*Activity*. Carry on the forum thread about diving encounters with sharks and seals, picking up after its last post.

*Study text*.
Big Shark

Bret4207

At the casting bench in the sky. RIP Bret.
In all the scuba diving I did in Okinawa, I saw one shark. Not sure of type, but it wasn't more than 3 feet long. WW2 mines,? Saw several of those!
 

smokeywolf

Well-Known Member
I've never seen a great white, but used to scuba dive off a couple of the Channel Islands and been in the water many times with angel sharks, blues and leopards. While I never felt that I was about to be attacked, I always looked for posture and swim pattern changes.
The sea lions were a greater danger. One of their favorite games was to swim straight at you like a torpedo at 20 MPH or so and turn aside at the last second. On rare occasions divers got sideswiped and suffered fairly serious injuries.
 

Rick

Moderator
Staff member
I used to fish off Anacapa Island and yep, Blue Sharks are not in short supply. Not the most aggressive type but still . . . Not good playmates.
 

Joshua

Taco Aficionado/Salish Sea Pirate/Part-Time Dragon
I have been touched by curious harbor seals on three different occasions. Poked one of them in the nose with my unloaded spear gun, we where abalone diving north of the Russian River, he had nosed/bit my fins multiple times!

*Provided records*.
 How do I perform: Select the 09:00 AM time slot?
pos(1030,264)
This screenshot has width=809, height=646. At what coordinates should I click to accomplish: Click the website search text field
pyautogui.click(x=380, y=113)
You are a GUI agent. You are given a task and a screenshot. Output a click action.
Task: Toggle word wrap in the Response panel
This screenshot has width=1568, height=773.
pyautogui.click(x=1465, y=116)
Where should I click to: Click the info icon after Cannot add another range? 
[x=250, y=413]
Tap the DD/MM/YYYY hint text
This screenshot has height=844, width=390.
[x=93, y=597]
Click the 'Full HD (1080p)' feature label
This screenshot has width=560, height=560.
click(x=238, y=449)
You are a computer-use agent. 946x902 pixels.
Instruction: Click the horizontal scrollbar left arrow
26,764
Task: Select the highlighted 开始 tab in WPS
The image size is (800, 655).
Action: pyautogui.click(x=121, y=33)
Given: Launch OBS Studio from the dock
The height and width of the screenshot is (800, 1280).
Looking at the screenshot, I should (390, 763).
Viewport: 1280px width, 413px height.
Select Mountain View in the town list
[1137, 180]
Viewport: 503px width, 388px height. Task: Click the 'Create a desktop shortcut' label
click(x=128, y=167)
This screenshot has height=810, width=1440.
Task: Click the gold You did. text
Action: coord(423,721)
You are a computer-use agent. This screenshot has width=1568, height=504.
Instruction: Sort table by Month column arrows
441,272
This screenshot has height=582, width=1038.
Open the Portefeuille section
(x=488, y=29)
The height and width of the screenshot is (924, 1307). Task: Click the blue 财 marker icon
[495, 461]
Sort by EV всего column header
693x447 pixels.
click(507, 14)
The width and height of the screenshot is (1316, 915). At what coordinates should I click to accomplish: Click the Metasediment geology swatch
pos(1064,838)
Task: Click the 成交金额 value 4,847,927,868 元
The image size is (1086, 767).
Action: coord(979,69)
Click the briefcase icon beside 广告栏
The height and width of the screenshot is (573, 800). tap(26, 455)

*The answer*.
I had a pair of river otters get to with in three feet of me a few years ago. When I was diving for red rock crabs.

I have a friend who scuba dives, I only free dive, well he was on the bottom with a full stringer of rockfish. A sea lion decided it was a catered lunch and started in on his stringer. He said that he poked it pretty hard with his spear tip, it finally left him alone.

These are all decent sized carnivores, sometimes they are just playing, and sometimes people loose fingers & eyes!
 

Rockydoc

Well-Known Member
In Washington we have a small shark called a spiny dogfish, they are a bi-catch, annoyance when fishing for salmon. I enjoy catching any fish, I just release them and keep fishing. Some folks have a deep hatred of these small sharks. The English eat them as fish and chips.
Spiny Dogfish were disected in a Comparative Anatomy class in the biology curriculum at university 65 years ago. I didn't realize they were considered endangered now, so they may not still be used.
 

smokeywolf

Well-Known Member
Our policy when diving and carrying a "goodie bag" full of abalone, scallops, fish, lobster or whatever, was to put up some reasonable resistance to sea lions, but if a shark got a little too curious, drop the goodie bag and casually, watchfully and deliberately head for the boat. I never had to do that. Kicked at sea lions a couple of times and that was it.
You had to use a lot of common sense and gut instinct. A sea lion has a bite at least as bad and often worse than a large dog.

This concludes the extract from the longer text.